◆ **Goal of the exercise**: Only the lines that contain the string "click" belong in the answer; pull them from the records.

◆ **Data to use**:

· · · ·

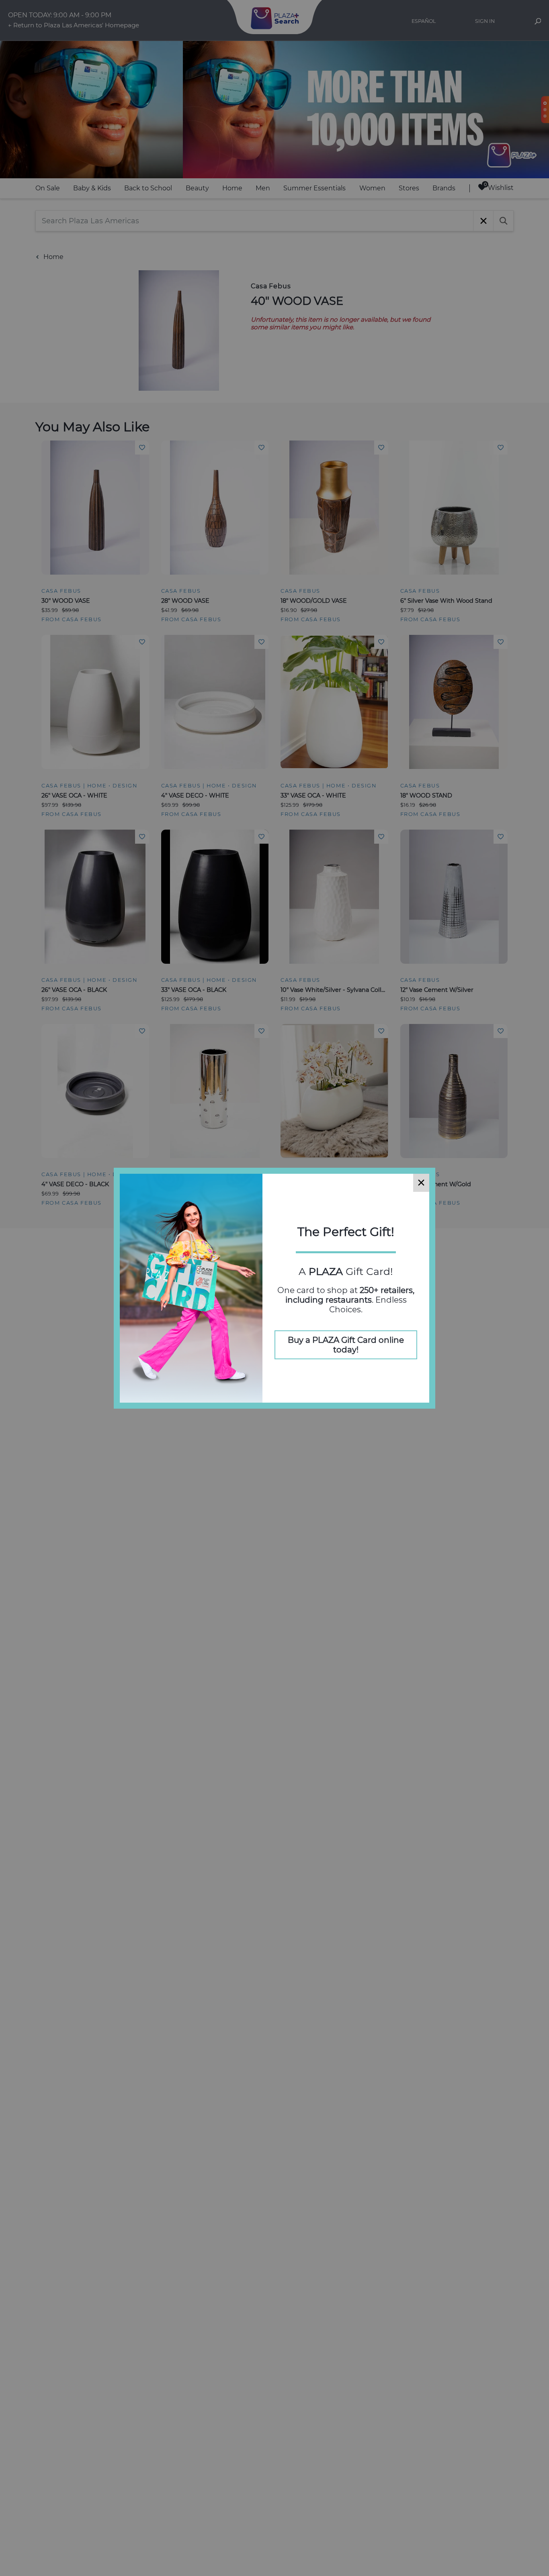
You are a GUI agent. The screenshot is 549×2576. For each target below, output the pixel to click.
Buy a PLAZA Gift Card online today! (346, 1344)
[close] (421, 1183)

· · · ·

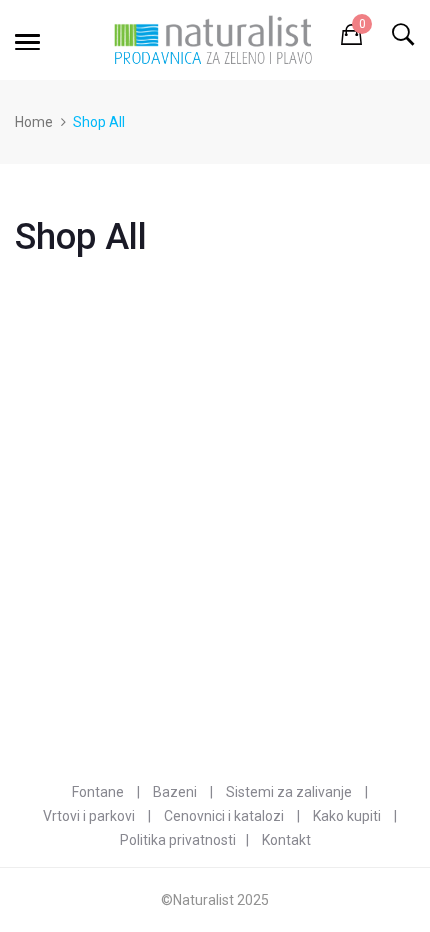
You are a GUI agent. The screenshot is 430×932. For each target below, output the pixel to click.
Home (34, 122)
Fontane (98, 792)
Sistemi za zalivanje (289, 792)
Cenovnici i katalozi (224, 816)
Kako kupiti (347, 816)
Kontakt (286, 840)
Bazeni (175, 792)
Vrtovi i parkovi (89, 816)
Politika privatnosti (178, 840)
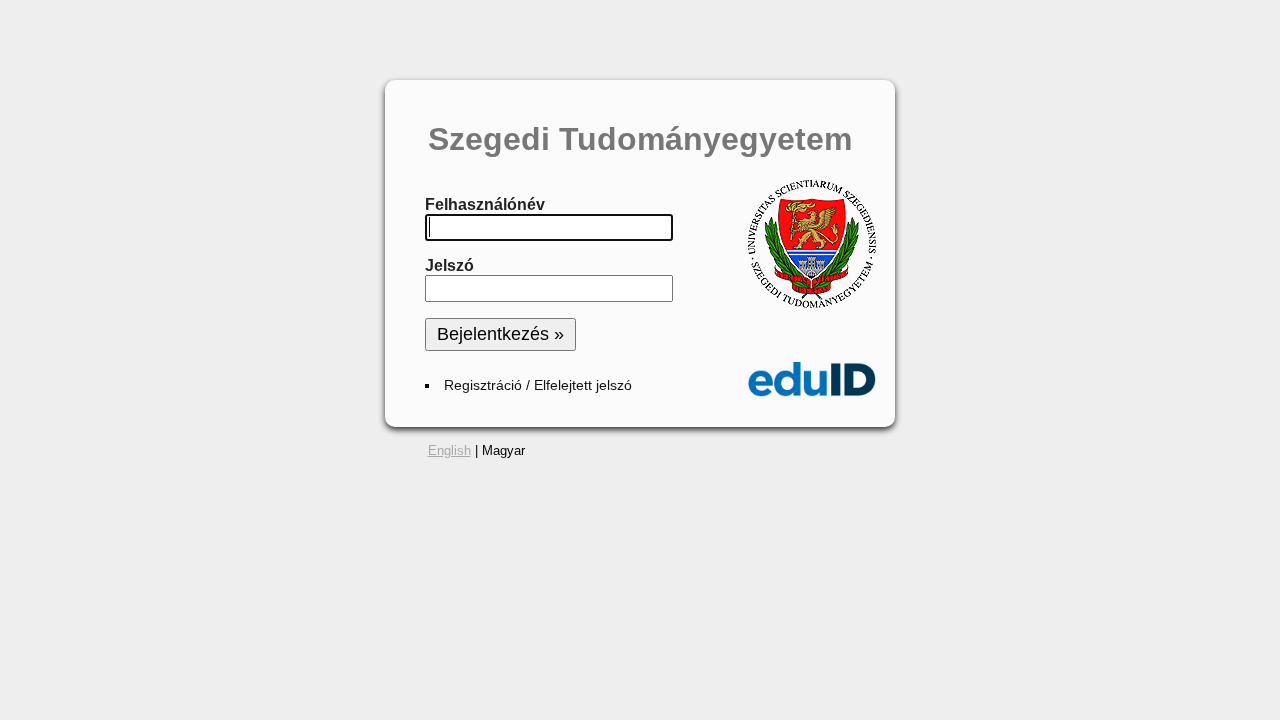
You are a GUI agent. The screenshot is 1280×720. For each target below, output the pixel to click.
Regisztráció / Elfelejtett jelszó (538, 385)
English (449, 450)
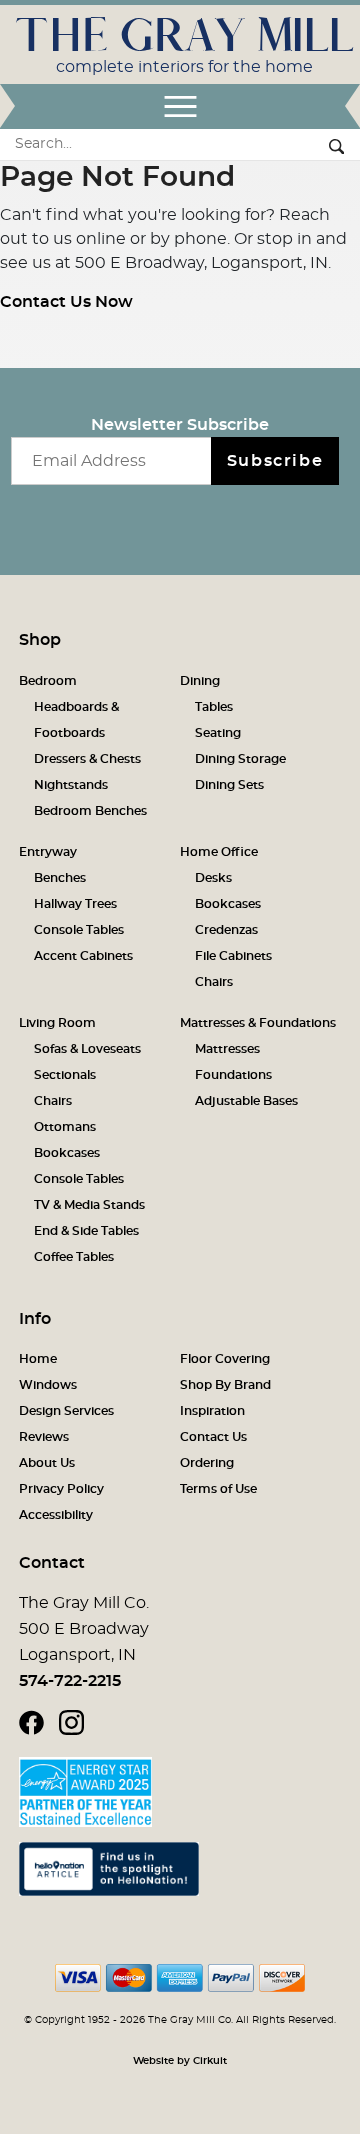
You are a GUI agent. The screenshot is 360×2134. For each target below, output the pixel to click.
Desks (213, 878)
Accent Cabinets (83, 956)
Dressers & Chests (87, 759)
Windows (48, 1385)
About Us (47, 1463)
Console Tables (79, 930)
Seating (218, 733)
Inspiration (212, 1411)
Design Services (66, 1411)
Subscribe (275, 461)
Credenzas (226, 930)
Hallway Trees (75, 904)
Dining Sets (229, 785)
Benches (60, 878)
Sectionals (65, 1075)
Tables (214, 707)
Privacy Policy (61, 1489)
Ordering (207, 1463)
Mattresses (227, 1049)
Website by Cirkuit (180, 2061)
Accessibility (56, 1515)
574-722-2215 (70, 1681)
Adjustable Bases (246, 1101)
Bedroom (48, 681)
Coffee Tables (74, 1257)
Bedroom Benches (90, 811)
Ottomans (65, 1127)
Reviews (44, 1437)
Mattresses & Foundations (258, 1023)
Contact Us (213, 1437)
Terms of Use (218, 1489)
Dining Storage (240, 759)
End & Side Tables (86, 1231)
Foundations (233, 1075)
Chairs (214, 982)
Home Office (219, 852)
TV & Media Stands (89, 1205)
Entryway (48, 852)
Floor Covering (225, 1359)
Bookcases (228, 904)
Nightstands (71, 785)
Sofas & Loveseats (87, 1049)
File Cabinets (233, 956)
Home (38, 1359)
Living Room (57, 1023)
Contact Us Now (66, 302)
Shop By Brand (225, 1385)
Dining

· · · ·

◆ **Response area**:
You are a GUI agent. The screenshot is 549×2576. For each target below, output the pixel to click.
You are a GUI agent. The screenshot is 430×932. For each target below, output the pixel to click.
You are a GUI agent. The screenshot is 1280×720. For each target below, output the pixel to click.
You are a GUI agent. The screenshot is 360×2134. For each target below, output the pixel to click.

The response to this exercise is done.